§ Exercise
Examine each line of the data. Copy the line if it includes the word "Tasks".

[Collected data entries]

::::::

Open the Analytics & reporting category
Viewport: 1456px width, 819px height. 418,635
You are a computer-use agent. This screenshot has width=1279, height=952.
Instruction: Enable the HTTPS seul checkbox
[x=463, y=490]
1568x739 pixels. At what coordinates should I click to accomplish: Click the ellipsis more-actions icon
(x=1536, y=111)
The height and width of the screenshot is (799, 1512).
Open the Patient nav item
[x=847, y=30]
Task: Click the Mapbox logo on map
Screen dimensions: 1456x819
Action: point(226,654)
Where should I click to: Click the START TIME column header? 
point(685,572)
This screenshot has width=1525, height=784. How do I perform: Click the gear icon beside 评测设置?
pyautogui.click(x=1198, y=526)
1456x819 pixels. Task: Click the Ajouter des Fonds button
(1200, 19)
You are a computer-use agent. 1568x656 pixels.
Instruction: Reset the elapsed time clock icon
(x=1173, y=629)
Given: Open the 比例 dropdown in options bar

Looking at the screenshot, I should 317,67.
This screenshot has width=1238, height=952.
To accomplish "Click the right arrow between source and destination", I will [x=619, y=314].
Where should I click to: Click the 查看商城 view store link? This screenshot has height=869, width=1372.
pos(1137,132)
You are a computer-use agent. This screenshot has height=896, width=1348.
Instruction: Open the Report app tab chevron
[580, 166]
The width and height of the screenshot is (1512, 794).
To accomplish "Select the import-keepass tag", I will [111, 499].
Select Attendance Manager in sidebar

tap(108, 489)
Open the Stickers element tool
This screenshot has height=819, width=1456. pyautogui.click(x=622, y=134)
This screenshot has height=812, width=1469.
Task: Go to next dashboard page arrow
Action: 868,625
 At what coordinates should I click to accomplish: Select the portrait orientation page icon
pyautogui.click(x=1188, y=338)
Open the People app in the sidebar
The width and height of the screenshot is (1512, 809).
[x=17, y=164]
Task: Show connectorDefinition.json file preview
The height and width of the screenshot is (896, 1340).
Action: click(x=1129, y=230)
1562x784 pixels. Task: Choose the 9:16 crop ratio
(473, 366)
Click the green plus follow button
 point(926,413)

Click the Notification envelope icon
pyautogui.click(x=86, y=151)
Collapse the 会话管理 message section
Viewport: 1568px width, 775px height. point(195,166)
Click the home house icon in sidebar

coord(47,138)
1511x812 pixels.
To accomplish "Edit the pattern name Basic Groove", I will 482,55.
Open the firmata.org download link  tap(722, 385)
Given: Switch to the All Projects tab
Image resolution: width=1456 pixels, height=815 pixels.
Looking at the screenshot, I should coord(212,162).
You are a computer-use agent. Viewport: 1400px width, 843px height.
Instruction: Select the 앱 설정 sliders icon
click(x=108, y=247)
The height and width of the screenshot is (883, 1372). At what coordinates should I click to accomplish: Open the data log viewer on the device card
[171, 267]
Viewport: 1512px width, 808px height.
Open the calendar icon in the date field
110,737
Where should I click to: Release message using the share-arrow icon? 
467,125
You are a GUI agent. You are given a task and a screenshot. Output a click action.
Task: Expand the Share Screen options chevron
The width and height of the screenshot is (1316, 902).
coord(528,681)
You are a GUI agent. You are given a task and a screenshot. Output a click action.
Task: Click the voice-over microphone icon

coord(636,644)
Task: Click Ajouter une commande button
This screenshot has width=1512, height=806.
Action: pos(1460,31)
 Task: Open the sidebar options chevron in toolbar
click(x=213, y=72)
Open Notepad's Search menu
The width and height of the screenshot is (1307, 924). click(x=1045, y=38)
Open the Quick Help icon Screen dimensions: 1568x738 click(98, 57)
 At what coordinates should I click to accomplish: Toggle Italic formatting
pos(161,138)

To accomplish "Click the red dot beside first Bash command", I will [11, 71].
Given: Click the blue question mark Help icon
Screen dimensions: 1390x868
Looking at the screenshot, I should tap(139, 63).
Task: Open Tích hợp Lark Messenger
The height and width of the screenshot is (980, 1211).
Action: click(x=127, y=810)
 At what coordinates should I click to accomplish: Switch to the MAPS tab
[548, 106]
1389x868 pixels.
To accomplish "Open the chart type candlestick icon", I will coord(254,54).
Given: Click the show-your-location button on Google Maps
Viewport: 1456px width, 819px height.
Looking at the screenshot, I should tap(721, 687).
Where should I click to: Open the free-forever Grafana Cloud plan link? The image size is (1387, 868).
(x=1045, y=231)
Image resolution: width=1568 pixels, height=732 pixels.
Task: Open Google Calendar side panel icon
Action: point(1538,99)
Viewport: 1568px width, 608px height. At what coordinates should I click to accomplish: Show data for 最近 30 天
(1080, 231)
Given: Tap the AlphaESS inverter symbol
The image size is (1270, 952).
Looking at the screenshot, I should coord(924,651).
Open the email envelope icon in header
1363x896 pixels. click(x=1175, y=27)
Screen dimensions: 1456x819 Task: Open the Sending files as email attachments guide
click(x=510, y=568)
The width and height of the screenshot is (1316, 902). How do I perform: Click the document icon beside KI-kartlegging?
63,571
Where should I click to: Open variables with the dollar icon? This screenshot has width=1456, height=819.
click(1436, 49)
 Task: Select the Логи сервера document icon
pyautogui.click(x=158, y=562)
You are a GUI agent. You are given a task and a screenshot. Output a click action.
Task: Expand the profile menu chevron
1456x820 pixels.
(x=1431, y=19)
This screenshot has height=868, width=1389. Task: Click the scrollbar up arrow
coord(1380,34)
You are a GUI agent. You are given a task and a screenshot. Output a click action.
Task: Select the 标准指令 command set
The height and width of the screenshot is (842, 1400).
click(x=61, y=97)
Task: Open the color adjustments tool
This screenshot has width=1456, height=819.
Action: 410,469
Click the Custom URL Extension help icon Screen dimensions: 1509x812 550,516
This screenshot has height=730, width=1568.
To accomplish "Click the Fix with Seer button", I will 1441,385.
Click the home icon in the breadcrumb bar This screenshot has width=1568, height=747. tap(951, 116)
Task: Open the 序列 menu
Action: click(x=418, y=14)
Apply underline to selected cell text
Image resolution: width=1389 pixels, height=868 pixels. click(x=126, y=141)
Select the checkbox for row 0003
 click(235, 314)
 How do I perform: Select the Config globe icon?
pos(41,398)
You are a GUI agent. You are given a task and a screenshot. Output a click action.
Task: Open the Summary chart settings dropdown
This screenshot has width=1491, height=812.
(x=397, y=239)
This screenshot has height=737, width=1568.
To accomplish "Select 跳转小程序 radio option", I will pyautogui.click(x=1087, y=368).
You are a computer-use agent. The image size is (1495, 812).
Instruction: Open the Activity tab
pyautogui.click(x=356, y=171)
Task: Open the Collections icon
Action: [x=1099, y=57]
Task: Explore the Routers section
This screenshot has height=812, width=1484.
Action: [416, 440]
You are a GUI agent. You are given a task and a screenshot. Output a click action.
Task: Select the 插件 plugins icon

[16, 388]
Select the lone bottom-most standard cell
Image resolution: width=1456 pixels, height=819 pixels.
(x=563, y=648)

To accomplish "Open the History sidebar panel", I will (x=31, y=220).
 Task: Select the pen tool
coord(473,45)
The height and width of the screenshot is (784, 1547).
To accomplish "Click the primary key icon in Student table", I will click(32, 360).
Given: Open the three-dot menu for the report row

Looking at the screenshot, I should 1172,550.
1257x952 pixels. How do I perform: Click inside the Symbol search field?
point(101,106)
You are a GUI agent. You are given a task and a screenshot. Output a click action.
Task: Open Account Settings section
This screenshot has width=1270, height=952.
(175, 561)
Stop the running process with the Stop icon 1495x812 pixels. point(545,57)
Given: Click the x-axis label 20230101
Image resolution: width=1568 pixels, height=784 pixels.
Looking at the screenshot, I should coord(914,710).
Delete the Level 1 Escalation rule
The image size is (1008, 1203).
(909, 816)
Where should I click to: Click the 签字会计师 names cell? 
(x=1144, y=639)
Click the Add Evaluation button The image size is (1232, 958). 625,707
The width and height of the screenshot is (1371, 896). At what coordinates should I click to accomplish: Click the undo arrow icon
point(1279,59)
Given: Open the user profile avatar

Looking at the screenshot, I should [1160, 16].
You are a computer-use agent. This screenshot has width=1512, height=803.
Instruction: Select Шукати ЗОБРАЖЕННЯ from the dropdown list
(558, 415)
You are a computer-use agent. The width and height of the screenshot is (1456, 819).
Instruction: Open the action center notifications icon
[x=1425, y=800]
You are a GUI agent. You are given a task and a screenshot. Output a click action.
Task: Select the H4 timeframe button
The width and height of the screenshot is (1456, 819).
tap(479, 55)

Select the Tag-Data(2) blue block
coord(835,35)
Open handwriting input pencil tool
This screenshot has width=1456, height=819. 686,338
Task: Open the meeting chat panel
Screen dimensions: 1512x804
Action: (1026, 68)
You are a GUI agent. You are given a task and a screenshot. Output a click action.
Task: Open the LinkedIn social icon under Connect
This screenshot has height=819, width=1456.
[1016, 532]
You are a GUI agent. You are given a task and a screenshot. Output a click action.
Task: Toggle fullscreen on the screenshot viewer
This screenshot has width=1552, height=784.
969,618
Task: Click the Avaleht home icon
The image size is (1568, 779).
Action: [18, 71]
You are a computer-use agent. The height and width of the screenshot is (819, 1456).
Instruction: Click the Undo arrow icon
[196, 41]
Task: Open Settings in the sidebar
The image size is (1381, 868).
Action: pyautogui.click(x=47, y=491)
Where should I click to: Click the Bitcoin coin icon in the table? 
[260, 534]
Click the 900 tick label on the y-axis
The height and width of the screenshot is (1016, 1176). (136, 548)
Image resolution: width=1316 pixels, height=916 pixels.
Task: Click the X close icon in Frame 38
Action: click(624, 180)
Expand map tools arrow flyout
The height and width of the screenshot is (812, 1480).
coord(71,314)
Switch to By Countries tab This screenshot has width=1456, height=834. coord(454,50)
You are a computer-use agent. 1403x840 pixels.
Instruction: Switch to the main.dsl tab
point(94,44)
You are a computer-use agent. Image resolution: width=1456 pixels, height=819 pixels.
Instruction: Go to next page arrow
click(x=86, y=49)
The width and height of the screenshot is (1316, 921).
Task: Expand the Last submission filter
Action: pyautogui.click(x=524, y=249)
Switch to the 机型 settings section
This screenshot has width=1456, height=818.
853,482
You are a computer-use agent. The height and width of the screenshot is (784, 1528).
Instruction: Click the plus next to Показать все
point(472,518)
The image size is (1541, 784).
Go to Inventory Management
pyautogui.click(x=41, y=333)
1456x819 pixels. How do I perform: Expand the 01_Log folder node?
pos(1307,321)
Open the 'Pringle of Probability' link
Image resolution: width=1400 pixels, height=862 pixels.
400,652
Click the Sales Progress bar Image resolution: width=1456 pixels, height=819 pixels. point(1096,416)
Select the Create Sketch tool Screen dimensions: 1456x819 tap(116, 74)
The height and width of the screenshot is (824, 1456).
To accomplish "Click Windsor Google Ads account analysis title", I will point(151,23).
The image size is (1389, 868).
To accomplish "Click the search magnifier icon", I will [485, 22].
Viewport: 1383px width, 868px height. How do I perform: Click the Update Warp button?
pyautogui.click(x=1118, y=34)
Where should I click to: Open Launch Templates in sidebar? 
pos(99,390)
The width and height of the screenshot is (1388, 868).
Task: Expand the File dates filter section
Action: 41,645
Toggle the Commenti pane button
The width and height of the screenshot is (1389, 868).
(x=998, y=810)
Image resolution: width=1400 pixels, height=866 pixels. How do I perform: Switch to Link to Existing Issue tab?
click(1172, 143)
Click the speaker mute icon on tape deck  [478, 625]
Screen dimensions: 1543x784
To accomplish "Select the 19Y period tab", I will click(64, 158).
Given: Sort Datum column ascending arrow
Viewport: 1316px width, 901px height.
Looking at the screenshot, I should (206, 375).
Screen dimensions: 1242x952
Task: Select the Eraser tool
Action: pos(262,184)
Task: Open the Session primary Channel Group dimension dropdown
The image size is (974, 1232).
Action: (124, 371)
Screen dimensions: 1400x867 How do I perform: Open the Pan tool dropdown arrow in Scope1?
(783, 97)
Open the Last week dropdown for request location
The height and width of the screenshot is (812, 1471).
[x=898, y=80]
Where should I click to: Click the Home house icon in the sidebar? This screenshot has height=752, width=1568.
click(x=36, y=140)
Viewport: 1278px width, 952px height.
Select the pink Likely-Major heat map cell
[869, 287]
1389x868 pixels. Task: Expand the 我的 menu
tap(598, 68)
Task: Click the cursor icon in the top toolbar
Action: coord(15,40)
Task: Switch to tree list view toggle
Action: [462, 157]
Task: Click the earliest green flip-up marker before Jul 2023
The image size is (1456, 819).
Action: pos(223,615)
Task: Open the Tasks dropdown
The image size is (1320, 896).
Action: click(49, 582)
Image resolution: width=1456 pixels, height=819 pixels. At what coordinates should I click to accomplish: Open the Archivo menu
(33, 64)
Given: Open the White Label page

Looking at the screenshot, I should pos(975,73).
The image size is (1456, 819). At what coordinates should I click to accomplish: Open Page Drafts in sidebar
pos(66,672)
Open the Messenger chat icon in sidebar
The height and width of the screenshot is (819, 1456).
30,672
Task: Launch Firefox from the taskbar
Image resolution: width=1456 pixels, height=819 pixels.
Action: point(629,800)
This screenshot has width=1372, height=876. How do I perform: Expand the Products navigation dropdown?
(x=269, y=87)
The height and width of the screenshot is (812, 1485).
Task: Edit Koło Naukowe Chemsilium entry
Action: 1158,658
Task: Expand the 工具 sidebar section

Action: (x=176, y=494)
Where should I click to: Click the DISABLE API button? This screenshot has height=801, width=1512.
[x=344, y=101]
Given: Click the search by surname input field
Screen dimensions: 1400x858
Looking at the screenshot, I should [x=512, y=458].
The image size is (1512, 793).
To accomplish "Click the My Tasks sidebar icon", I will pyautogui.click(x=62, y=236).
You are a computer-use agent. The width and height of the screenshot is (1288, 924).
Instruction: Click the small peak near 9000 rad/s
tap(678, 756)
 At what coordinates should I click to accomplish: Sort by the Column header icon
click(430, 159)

::::::

§ Solution for this task
Task: Open the Tasks dropdown
To accomplish "Click the My Tasks sidebar icon", I will pyautogui.click(x=62, y=236).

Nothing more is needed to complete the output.